We've all seen the meme that says "When something goes wrong in your life, yell "Plot Twist" and move on." But what do you do when everything goes wrong? Cry "Do over"?



So many times, I've thought I've had this life figured out. Then one thing happens to change the path. The last couple of times this has happened, my world fell apart simply because too many things changed. This is how the last month or so has been. I'm trying to rebuild some semblance of a life, but the struggle makes me question "Am I doing what I'm supposed to be doing?"

Last week, I applied for a job. Ten minutes after submitting my online application, I got a phone call from the company asking for an interview. (Good sign) I went for the interview and got lost. Ended up over 5 miles away from where I needed to be, still made it to interview with 1 minute to spare. (Good sign). The interview went well. They called me the next day and offered me a job. (Very good sign). They're willing to work around my class schedule. (Even better sign).

I had a horrible cough on Tuesday and wasn't feeling well. (Bad sign) I skipped two of my three classes. Ended up missing the rest of the week and staying in bed/couch/chair, hacking up a lung or two. Feeling miserable still, but on the mend. I've been told that the events of the last month have finally caught up to me. This is the universe's way of telling me to take some time to heal my body. It could be. I just wonder, you know?

Now, I'm looking for a different place to live. What am I discovering?
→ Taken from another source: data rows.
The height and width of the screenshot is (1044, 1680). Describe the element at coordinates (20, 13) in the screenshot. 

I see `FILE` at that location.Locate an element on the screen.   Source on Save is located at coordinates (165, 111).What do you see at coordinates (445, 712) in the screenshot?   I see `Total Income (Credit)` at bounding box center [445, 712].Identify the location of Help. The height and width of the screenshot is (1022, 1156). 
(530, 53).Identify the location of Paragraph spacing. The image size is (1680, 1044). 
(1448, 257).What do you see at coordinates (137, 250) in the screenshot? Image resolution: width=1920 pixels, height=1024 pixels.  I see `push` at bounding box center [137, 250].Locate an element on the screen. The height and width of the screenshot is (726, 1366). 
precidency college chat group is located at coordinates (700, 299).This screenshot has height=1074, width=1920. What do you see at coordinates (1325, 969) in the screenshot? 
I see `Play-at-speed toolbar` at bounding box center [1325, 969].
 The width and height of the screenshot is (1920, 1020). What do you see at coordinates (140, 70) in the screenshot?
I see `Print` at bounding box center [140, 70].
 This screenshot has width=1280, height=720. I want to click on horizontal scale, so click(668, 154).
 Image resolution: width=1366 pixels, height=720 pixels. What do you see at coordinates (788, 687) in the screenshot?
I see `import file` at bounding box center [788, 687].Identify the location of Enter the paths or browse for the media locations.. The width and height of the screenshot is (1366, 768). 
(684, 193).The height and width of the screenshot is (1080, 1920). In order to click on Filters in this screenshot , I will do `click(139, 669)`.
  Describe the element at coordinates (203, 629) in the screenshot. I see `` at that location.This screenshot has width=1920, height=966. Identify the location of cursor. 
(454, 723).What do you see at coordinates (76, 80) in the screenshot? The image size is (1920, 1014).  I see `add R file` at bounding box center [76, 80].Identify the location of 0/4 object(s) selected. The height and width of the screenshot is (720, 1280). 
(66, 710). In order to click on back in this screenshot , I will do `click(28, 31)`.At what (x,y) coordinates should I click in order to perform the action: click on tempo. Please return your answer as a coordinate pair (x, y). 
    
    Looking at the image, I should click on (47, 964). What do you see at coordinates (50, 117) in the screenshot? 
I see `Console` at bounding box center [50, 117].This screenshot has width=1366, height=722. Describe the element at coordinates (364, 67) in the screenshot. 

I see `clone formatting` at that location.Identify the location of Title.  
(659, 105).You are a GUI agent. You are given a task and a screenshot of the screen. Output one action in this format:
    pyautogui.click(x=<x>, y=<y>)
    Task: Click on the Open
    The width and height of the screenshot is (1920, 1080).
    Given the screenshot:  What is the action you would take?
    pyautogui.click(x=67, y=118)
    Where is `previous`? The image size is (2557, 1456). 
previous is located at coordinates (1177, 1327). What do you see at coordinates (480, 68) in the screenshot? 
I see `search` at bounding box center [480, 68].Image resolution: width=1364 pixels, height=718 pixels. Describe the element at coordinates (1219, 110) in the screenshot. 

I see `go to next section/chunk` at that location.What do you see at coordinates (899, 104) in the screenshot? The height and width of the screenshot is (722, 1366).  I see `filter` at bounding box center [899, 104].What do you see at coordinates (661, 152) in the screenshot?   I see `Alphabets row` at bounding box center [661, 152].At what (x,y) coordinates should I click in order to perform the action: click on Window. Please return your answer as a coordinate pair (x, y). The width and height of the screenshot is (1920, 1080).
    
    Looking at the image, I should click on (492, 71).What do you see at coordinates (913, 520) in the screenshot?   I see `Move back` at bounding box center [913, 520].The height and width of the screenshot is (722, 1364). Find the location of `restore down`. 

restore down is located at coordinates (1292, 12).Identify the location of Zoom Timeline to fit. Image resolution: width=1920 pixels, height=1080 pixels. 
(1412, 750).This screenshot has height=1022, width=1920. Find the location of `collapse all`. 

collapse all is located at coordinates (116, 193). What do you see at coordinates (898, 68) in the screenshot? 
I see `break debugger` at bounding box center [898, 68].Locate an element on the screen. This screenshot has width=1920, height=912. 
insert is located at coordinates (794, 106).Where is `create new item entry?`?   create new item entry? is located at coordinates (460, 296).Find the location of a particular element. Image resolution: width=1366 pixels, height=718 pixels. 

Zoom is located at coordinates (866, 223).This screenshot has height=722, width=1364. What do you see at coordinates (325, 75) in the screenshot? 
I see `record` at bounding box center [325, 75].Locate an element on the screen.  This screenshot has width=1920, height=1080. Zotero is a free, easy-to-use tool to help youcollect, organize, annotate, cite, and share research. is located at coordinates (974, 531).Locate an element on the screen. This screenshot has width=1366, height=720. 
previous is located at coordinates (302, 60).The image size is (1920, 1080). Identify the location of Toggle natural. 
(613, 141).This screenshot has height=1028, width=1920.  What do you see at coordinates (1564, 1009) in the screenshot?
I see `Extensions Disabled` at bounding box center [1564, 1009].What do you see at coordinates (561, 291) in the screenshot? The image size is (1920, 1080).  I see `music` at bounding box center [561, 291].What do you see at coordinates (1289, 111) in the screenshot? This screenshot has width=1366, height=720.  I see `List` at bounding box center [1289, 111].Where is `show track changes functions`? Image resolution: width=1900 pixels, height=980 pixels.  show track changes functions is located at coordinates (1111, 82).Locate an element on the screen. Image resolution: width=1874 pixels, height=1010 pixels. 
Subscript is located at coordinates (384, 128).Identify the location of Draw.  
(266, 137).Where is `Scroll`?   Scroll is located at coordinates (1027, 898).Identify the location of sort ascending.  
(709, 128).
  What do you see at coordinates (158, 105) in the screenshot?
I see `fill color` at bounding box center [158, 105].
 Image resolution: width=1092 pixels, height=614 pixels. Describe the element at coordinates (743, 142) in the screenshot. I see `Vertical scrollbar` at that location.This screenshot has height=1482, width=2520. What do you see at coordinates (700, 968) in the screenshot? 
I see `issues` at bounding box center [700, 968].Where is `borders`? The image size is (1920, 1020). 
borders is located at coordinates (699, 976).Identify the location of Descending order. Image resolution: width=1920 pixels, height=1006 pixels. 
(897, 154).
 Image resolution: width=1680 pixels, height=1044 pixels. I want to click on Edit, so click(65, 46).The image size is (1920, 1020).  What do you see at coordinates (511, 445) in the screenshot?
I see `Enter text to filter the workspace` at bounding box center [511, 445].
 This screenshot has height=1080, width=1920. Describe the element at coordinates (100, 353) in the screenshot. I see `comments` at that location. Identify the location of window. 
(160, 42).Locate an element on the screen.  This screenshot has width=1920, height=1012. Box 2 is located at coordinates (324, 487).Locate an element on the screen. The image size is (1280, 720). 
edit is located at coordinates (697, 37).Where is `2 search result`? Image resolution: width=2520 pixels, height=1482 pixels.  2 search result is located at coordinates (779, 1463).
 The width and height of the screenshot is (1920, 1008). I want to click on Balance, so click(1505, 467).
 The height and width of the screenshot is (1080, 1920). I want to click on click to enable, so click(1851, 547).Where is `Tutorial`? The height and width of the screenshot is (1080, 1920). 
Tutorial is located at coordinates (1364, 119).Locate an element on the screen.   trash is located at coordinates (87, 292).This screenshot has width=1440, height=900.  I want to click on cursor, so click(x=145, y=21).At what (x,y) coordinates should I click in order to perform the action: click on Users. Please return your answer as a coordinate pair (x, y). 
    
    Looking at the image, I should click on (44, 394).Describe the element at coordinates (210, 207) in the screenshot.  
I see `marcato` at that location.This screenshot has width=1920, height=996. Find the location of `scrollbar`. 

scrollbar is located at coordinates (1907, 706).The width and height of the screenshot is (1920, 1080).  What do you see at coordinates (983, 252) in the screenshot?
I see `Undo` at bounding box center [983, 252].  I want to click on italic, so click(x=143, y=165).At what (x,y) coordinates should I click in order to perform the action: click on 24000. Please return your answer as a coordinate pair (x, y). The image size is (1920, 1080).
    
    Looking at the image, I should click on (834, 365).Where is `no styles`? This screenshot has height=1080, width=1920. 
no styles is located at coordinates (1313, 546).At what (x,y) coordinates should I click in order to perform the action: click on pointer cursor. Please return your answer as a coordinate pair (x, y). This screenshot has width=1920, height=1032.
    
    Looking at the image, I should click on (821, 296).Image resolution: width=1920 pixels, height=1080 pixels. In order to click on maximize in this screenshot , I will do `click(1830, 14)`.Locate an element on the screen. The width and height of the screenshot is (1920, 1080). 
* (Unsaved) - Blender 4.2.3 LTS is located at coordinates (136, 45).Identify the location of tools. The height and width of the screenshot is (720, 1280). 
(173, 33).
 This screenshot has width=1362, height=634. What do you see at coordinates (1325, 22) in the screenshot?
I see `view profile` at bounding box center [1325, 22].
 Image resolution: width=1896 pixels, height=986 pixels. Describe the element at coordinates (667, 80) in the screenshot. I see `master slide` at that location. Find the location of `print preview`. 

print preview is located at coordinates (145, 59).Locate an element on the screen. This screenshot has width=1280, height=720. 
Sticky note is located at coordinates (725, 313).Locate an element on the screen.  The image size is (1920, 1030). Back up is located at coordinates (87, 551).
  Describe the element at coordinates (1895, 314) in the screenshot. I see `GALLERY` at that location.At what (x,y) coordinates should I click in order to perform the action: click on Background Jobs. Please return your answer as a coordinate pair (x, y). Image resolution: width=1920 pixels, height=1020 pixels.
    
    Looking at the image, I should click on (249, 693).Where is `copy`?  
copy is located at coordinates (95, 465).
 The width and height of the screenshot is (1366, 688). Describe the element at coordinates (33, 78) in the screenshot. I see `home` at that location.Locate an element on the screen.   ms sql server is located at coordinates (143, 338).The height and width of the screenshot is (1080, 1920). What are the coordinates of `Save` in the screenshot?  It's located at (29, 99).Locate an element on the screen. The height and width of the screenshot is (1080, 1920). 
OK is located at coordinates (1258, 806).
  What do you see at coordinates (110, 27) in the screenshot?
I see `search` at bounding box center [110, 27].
I can't find anything that I can afford that will allow my miniature horse of a dog.(Bad sign) You know? The one male who has been there consistently for the last six years? The one who loves me no matter what? Yeah...so, I'm stuck in this house with the upstairs neighbors from hell. Which means I need to lawn mower and a rake so I can take care of the lawn like I'm supposed to.

I'm supposed to state my desires to the universe with intention every day so here's the biggest one: I want romance! I want to know what happiness and love feels like! I want a man who loves me as much as I love him. I want to hold hands. I want to kiss until neither of us can catch our breath. I want to know what it is like to be so thoroughly loved that I forget my own name. I want flowers for no reason except "I saw these and thought of you." I want to share a bottle of wine with someone who is going to celebrate my successes and let me cry at my failures. He will know the three spots on my body to make my toes curl. And when he shows up, I will know I want to take that walk down the aisle and know that the man at the end of it intends to love me for the rest of our lives. I never said it would be easy, but I do know that I am worth it!